- 課題文:
┌──

■養老孟司「文系の壁」2015年6月PHP新書
副題は、“理系の対話で人間社会をとらえ直す”。
マイミクさんは、うすうす感じられていると思われますが、私は実は、
「養老教徒」なんです。
私淑(=尊敬する人に直接教えを受けないがひそかに師と仰ぎ、慕い学ぶこと)
というレベルは超えて、教徒ではないかと、自己分析しています。
ベッドの横に、ナイトキャップの本を数冊置いていますが、内田樹さん
の本が一冊で、あとは養老本です。
何回も書いていますが、私の道楽読書のテーマのひとつが、人間とは
何か、人間社会とは何かという尽きせぬ興味関心で、養老本はそれに
まっすぐにヒットするのです、私にとっては。
だから、書店の店頭で、養老先生の本を見ると、つい手にとってしまい・・・
おっと、養老先生への思いを述べるのではなく、読書日記でしたね。(汗)
本書は、文系が意識しづらい領域を、四人の理系の知性と、養老先生が
語り合う、対談集です。
惹句を紹介。
“「理系は言葉ではなく、論理で通じ合う」「他者の認識を実体験する技術で
人間の認知は進化する」「細胞や脳のしくみから政治経済を考える」
「STAP細胞研究は生物学ではない」。”
“解剖学者養老孟司が、言葉、現実、社会、科学研究において、多くの文系
の意識外にあるような概念を理系の知性と語り合う。”
“工学博士で小説家の森博嗣、手軽にバーチャルリアリティーが体験できる
デバイスを考案した藤井直敬、「なめらかな社会とその敵」の著者・鈴木健、
大宅壮一ノンフクション賞を受賞した毎日新聞記者・須田桃子。”

└──

- データ一覧:
┌──

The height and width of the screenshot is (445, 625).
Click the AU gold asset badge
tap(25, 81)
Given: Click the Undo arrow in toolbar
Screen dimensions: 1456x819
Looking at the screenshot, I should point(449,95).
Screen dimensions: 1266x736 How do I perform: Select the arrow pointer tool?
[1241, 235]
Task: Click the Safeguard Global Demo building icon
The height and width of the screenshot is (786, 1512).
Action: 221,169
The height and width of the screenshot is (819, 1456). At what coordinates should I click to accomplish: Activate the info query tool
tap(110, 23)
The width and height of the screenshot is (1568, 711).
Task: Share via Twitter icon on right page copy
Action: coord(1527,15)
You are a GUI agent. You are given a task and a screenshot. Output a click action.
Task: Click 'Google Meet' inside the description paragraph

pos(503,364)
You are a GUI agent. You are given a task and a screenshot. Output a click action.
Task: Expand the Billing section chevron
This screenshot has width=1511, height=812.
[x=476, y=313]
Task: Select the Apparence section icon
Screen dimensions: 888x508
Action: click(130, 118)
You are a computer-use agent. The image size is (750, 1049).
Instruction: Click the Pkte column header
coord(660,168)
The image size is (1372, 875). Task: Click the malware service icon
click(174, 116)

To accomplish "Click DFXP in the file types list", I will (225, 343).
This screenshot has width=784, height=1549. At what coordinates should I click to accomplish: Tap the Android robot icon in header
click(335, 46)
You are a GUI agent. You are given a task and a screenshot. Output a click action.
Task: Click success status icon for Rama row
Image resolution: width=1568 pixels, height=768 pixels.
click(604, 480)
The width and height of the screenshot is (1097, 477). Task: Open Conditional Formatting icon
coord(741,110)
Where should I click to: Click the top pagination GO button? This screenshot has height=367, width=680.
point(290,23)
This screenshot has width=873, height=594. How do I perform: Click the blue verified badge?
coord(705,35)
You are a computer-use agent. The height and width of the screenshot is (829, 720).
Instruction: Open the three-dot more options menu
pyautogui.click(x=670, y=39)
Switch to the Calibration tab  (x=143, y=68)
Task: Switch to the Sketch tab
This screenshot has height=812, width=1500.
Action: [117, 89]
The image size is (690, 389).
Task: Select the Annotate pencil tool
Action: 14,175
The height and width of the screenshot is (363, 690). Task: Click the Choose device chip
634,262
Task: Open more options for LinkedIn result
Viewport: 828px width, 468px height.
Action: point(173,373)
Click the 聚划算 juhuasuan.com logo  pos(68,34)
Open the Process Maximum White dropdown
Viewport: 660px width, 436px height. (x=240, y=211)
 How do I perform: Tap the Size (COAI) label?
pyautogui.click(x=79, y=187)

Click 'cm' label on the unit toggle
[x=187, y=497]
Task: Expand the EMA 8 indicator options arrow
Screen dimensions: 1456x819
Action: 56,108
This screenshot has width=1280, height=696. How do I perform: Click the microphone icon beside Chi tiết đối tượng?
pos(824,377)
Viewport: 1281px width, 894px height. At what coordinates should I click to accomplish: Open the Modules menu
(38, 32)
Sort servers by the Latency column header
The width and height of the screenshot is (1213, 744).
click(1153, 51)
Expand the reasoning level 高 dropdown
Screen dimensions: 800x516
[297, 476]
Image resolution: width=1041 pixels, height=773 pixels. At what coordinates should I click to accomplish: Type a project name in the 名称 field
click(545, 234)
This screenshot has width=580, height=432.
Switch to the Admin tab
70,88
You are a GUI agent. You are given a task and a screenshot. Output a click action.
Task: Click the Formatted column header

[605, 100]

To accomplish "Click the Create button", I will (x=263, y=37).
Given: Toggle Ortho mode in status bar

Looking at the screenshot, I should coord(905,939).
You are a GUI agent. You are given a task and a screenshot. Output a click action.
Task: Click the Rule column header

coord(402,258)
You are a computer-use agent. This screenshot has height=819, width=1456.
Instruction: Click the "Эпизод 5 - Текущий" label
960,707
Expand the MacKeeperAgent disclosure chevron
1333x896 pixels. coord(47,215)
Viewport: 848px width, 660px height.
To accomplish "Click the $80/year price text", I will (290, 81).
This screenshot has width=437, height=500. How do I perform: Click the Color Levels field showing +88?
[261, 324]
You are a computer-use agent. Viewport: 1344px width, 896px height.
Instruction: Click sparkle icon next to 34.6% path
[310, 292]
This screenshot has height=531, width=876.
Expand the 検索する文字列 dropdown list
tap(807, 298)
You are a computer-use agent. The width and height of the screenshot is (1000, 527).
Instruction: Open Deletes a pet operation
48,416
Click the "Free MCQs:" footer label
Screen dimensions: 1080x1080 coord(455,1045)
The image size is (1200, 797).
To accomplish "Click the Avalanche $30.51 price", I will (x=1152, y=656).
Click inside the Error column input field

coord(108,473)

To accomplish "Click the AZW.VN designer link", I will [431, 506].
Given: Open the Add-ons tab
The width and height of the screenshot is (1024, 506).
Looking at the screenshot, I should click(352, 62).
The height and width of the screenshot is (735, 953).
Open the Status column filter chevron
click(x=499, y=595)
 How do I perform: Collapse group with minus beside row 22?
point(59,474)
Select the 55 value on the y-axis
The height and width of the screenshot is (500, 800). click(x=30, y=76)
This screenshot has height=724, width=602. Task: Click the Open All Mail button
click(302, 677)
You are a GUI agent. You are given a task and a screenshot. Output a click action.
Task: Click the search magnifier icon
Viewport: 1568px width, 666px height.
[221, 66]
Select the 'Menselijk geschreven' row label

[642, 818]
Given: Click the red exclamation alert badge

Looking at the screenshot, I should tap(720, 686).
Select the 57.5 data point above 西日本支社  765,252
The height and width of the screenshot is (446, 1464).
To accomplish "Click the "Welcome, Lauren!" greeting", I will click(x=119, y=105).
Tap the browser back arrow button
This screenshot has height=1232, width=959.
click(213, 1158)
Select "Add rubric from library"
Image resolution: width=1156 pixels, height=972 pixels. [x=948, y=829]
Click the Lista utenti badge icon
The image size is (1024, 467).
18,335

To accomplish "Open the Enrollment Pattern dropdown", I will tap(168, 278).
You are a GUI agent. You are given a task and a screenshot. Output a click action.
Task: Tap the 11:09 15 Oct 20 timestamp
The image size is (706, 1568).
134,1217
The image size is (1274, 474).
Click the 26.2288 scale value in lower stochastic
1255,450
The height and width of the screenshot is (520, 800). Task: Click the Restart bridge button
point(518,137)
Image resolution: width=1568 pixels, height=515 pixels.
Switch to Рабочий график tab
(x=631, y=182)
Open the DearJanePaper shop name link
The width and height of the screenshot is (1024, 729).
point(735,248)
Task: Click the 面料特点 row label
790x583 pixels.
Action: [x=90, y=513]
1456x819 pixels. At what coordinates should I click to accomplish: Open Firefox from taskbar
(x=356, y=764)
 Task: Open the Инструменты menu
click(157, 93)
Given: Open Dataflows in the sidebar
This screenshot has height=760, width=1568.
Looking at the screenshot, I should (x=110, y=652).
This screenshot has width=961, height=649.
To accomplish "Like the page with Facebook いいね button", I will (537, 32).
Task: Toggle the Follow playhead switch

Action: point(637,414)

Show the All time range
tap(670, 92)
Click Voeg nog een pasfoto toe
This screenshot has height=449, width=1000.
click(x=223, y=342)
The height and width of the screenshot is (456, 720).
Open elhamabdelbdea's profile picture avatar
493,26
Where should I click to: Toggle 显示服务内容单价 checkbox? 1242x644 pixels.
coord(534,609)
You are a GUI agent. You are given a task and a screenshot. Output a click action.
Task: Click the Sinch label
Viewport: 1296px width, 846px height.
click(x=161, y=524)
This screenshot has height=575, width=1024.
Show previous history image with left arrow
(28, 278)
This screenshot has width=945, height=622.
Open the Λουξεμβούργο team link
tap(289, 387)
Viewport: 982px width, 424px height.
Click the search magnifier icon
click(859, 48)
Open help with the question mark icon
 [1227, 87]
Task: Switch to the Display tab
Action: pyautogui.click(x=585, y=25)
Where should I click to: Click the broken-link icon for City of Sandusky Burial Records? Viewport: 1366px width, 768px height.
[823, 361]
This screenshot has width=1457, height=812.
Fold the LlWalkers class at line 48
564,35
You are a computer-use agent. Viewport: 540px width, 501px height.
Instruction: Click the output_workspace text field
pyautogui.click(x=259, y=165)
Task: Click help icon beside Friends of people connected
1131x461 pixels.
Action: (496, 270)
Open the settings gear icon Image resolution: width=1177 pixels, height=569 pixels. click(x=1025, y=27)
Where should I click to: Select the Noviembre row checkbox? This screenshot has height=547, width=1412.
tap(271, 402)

└──

課題文のうち、「だから、書店の店頭で、養老先生の本を見ると、つい手にとってしまい・・・」で始まり「人間の認知は進化する」「細胞や脳のしくみから政治経済を考える」」で終わる部分を、一字も変えずにそのまま書き写す。

- 解答:
だから、書店の店頭で、養老先生の本を見ると、つい手にとってしまい・・・
おっと、養老先生への思いを述べるのではなく、読書日記でしたね。(汗)
本書は、文系が意識しづらい領域を、四人の理系の知性と、養老先生が
語り合う、対談集です。
惹句を紹介。
“「理系は言葉ではなく、論理で通じ合う」「他者の認識を実体験する技術で
人間の認知は進化する」「細胞や脳のしくみから政治経済を考える」